Nous nous sommes également rendus, en 2017, dans 22 locaux de garde à vue, où, à nouveau, ont été observées des atteintes aux droits des personnes, notamment en matière d'hygiène : locaux inadaptés, couvertures usagées, absence de produits d'hygiène, etc. Les services visités appliquaient systématiquement, au nom d'un principe de précaution maximum, des mesures de sécurité destinées à des individus agités. À titre d'illustration, les objets personnels étaient confisqués quel que soit l'état d'excitation ou d'anxiété de l'individu : les femmes étaient ainsi privées de soutien-gorge pour éviter un passage à l'acte suicidaire, dont aucun, à ma connaissance, ne s'est pourtant produit par ce moyen dans un local de garde à vue. Dans les gendarmeries de taille modeste, où la surveillance de nuit se limite à quelques rondes, les personnes demeurent en outre plusieurs heures en cellule sans possibilité d'appel. Nous proposons à cet égard qu'un transfert soit organisé pour la nuit vers les locaux d'une gendarmerie plus importante ou de la police.

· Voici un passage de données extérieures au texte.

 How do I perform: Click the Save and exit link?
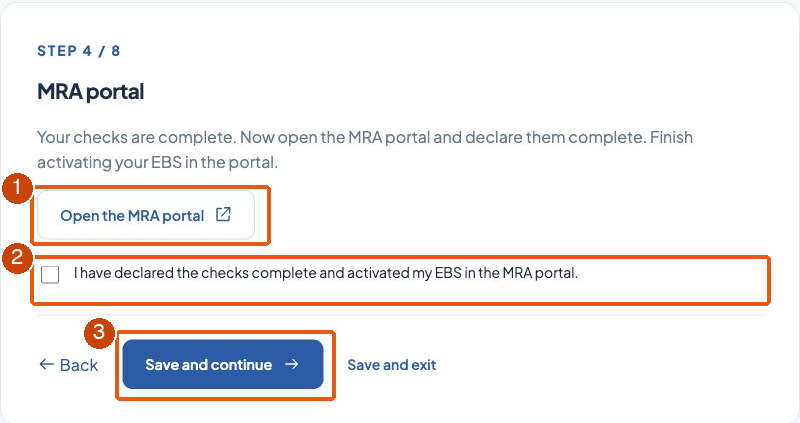coord(391,365)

Nous avons enfin visité 5 centres éducatifs fermés, dont 3 faisant apparaître de graves difficultés : équipe éducative en crise, inexpérience d'un directeur tout juste intégré à la protection judiciaire de la jeunesse (PJJ), absence de projet éducatif, implication insuffisante des familles et des éducateurs extérieurs au centre, instabilité professionnelle, etc. Une réforme d'ampleur est indispensable ; constat que nous partageons avec la PJJ. Pourtant, rien ne semble encore évoluer...

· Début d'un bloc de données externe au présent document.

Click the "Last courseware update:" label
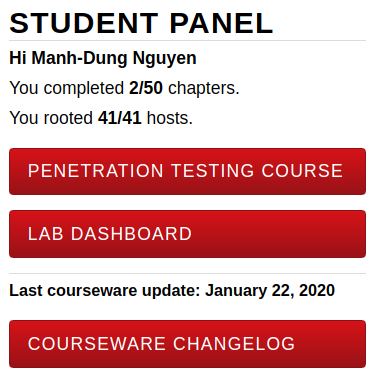The height and width of the screenshot is (379, 376). (105, 291)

Au mois de novembre 2017, à l'occasion du colloque saluant les dix ans de l'institution, j'ai rappelé que, si le contrôleur général des lieux de privation de liberté appartient désormais au paysage institutionnel, les atteintes aux droits fondamentaux persistent d'autant plus que le climat sécuritaire s'épanouit dans notre société. L'équilibre indispensable entre la protection de la sécurité et le respect des droits s'étiole dans les établissements que nous contrôlons, comme dans la société : l'atteinte aux droits n'est plus proportionnelle au risque. Nos visites annuelles, ainsi que les 4 000 courriers que nous recevons chaque année, dont une proportion en augmentation provenant de professionnels en poste dans les hôpitaux psychiatriques, en représentent la preuve. Au Parlement de rétablir l'équilibre dont notre société a besoin !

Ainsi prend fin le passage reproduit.